Stonewall Jackson ached to launch a night attack since he felt the full force he intended had not been applied due to sundown. He believed it was necessary to prevent the enemy from regrouping and turn the tables on the divided Confederates. He planned to strike for U.S. Ford in Hooker's rear to cut off a possible retreat and to reunited with Lee for a combined assault. Colston's and Rodes' divisions became disorganized from the success of the attack, but Hill's 4 brigades were relatively intact. "Press them! Cut them off from the U.S. Ford, Hill. Press them," Jackson said.

Men from Howard's Corps came running by the Chancellor Housr where Hooker was. He could faintly hear the battle due to peculiarities in the terrain and cushioning affects of brush and trees. He ordered Sickles' 3rd division to, "Receive them on the bayonet!" Though it wasn't clear if he was talking about the retreating men or advancing Confederates.

Meanwhile, Sickles knew nothing of the flank attack until he heard Union batteries at Hazel Grove and Fairview booming. His two other divisions were still around Cathrine's Furnace, thus putting them between the superior halves of the Confederate Army and in danger of being surrounded. He hurriedly pulled back to Hazel Grove. While in the process, one division became lost and headed west and ran into freshly entrenched rebels. His other division became lost too, and stumbled into one of Slocum's divisions. A three-sided fight began as Sickles' troops became disorganized. What was left of his divisions made it back to Hazel Grove by midnight.

### [DATASET SECTION]
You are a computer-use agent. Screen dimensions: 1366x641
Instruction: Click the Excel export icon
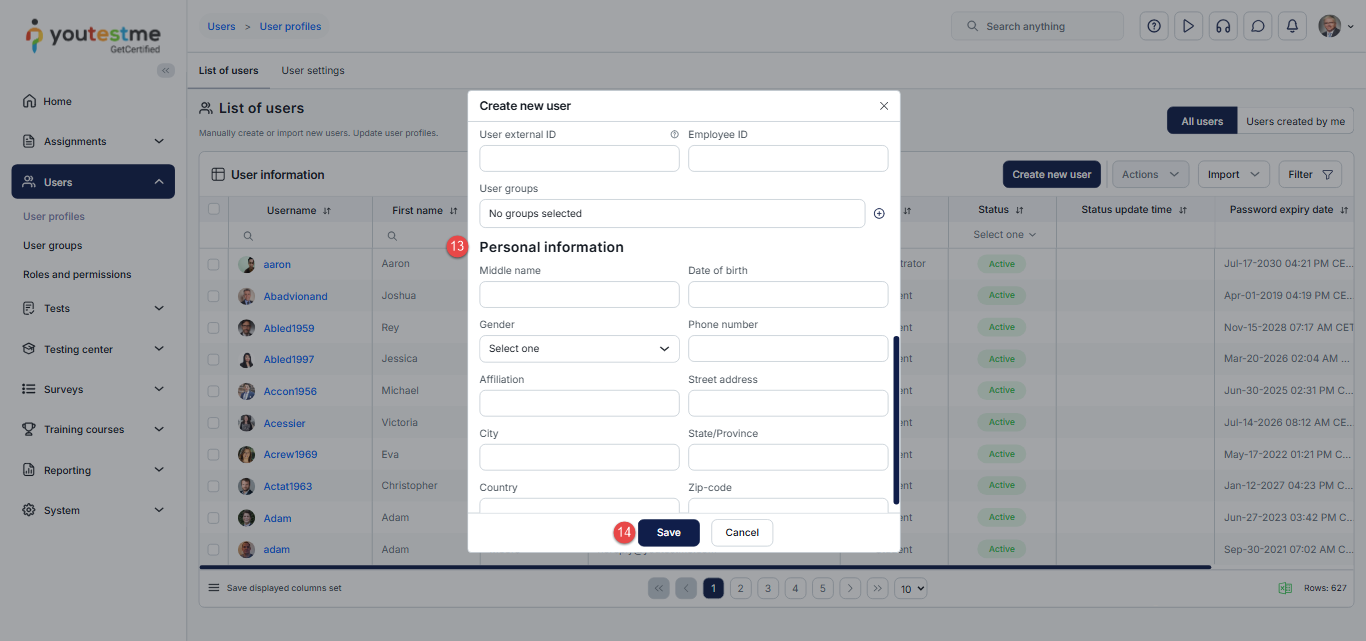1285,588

### [OBJECTIVES]
**a.** Answer these questions from the passage about Jackson's flank attack, one line each:
(i) Whose brigades were still relatively intact after the attack?
(ii) What did Hooker order Sickles' 3rd division to do?
(iii) By what time did what was left of Sickles' divisions reach Hazel Grove?
**b.** Continue the passage about Jackson's flank attack from the point where it stops.

### [ANSWERS]
**a.**
(i) Hill's 4 brigades
(ii) "Receive them on the bayonet!"
(iii) By midnight

**b.**
By this time, Reynolds had moved his entire Corps into reserve and Howard's began to regain some organization near U.S. Ford. Meade's 3 divisions had been relatively untouched during the fight, Couch and Slocum, under cover from the 56 gun barrage from Hazel Grove and Fairview, had adapted their 4 divisions to the situation, along with the one division Sickles left behind. A brigade of cavalry had been detached from Stoneman near the Rapidan and soon joined to check Stuart's pursuit. Hooker became more focused on Sedgwick once again, and ordered him to take Fredericksburg, hold it with Gibbon's division, and press west to Chancellorsville.

Everything seemed to be going just well for the Confederates until the roof caved in. After riding out to scout for a possible night assault to cut off U.S. Ford from the Federals, Stonewall Jackson was wounded when riding back to his lines. Some nervous North Carolinian pickets were confused at the noise of approaching horses and fired. Stonewall was hit and his horse took off toward enemy lines, but he somehow managed to wheel Little Sorrel around and came back, but was met with another volley from the pickets. "Cease firing! Cease firing!" A.P. Hill kept yelling.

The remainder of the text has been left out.